= Beginning of Section =
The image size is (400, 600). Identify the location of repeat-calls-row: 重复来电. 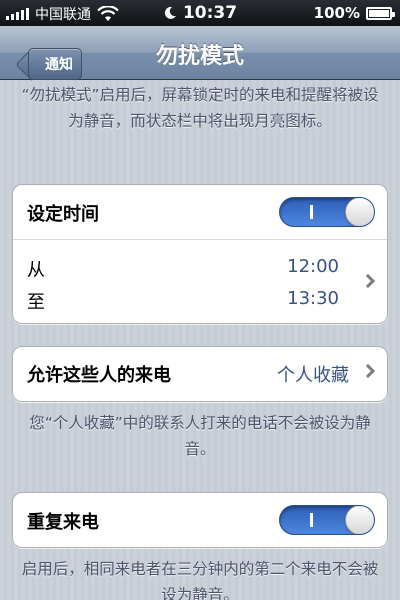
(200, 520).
= End of Section =
= Beginning of Section =
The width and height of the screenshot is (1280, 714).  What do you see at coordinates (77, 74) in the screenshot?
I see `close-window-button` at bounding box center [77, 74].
= End of Section =
= Beginning of Section =
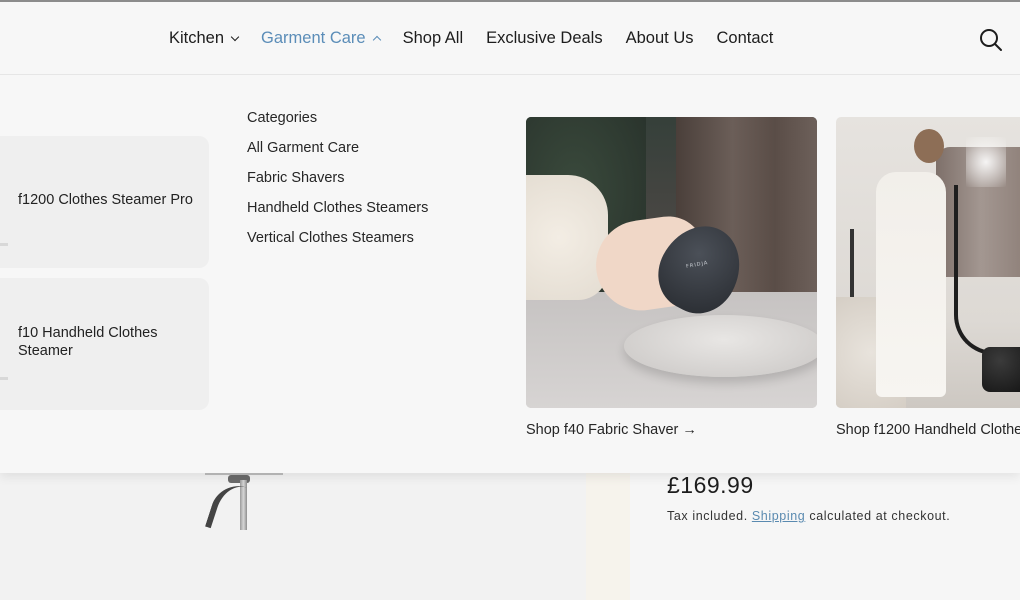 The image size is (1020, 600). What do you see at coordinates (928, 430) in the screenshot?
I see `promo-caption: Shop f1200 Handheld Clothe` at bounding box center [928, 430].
= End of Section =
Put the lines from the one containing "The width and" through the one containing "center [77, 74]." into a Markdown table with a Row column giving each line's number and a Line column holding the line itself, leaving out any blank lines.

| Row | Line |
|---|---|
| 1 | The width and height of the screenshot is (1280, 714).  What do you see at coordinates (77, 74) in the screenshot? |
| 2 | I see `close-window-button` at bounding box center [77, 74]. |